▸ **STUDY MATERIAL**

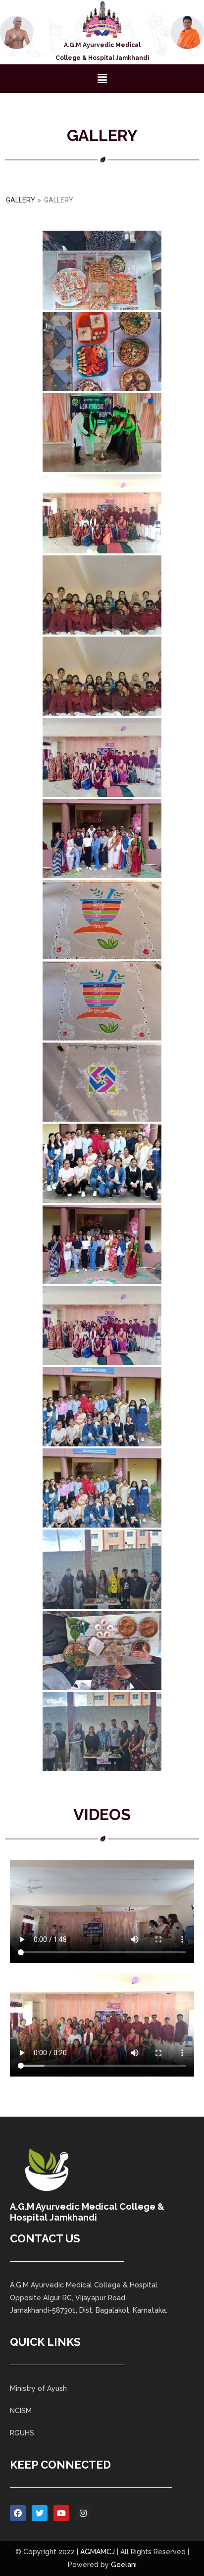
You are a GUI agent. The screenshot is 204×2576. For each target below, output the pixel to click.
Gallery (20, 200)
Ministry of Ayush (38, 2388)
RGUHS (22, 2433)
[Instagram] (83, 2513)
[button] (102, 78)
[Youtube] (61, 2513)
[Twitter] (40, 2513)
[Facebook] (18, 2513)
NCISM (21, 2411)
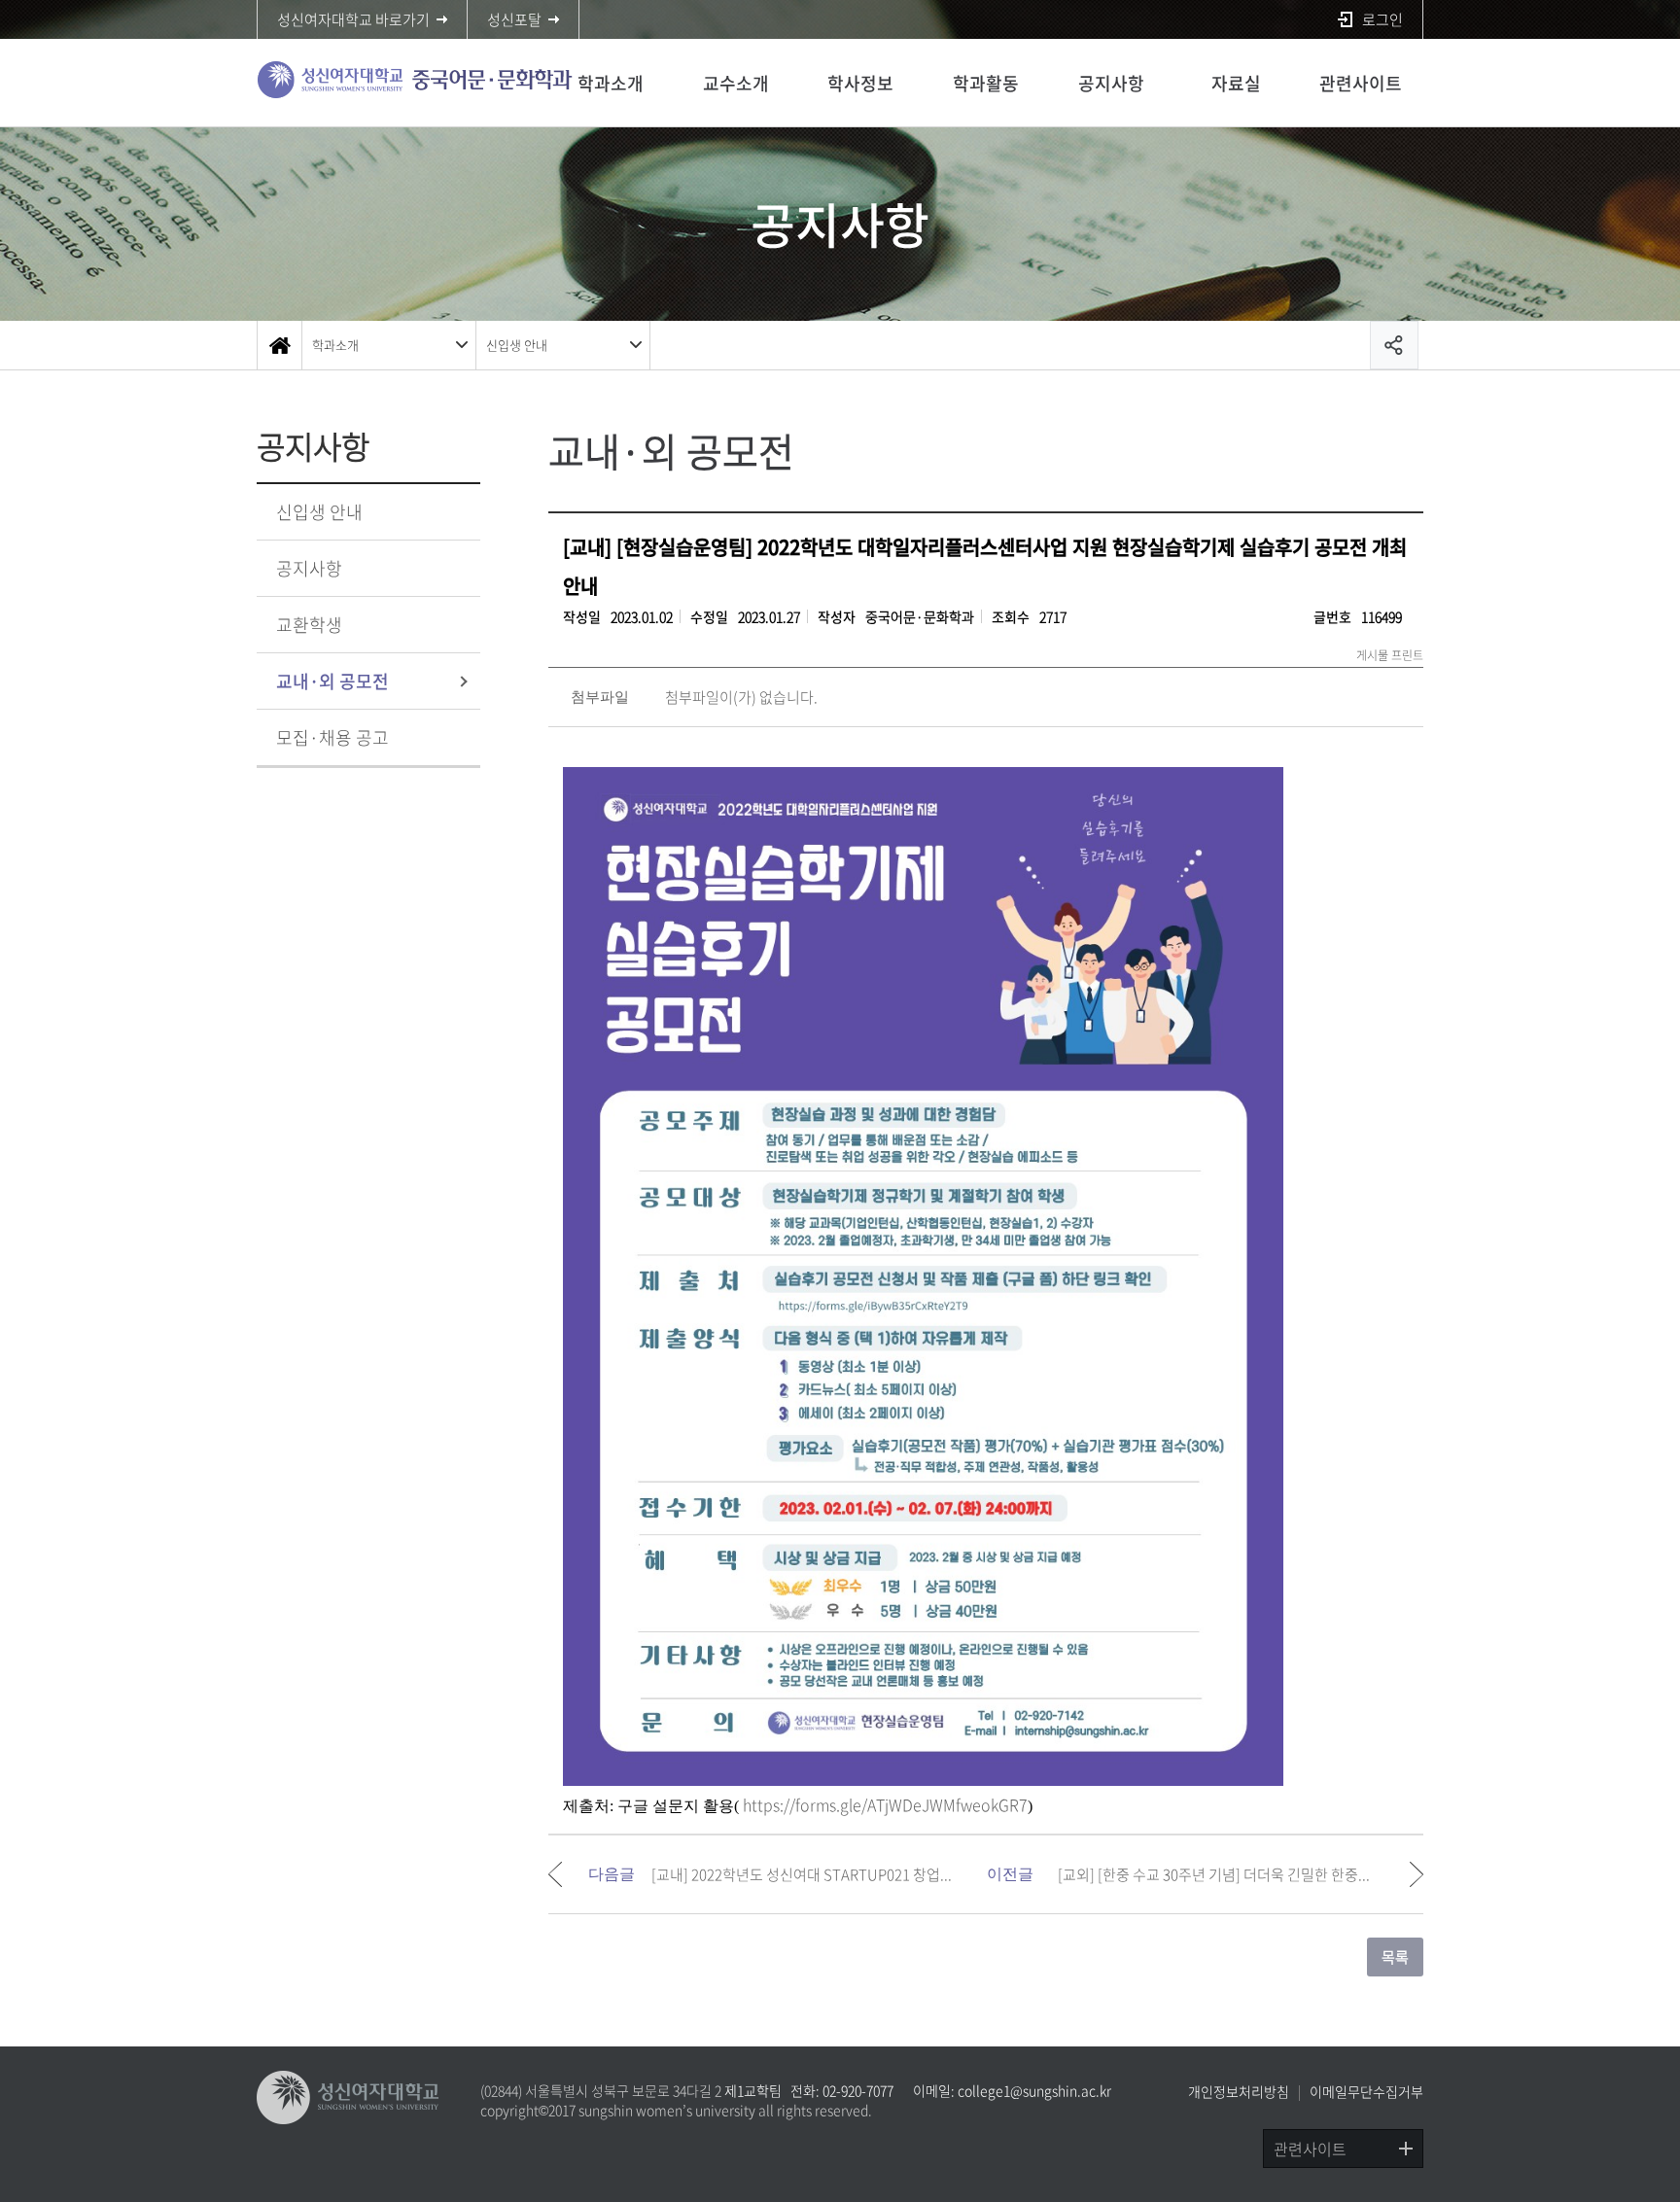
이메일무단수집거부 (1366, 2091)
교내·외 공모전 (332, 681)
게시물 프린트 (1389, 655)
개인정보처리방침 (1238, 2091)
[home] (279, 345)
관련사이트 (1360, 83)
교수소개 (736, 83)
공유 (1394, 345)
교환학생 (309, 625)
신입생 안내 (516, 344)
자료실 (1236, 83)
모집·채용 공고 (332, 737)
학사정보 (860, 83)
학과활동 (986, 83)
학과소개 (611, 83)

▸ **THE PROBLEM**
Only what runs from the line containing "개인정보처리방침 (1238, 2091)" through the final line of the entries above belongs in the answer, restated exactly.

▸ **REPLY**
개인정보처리방침 (1238, 2091)
[home] (279, 345)
관련사이트 (1360, 83)
교수소개 (736, 83)
공유 (1394, 345)
교환학생 (309, 625)
신입생 안내 (516, 344)
자료실 (1236, 83)
모집·채용 공고 (332, 737)
학사정보 (860, 83)
학과활동 (986, 83)
학과소개 (611, 83)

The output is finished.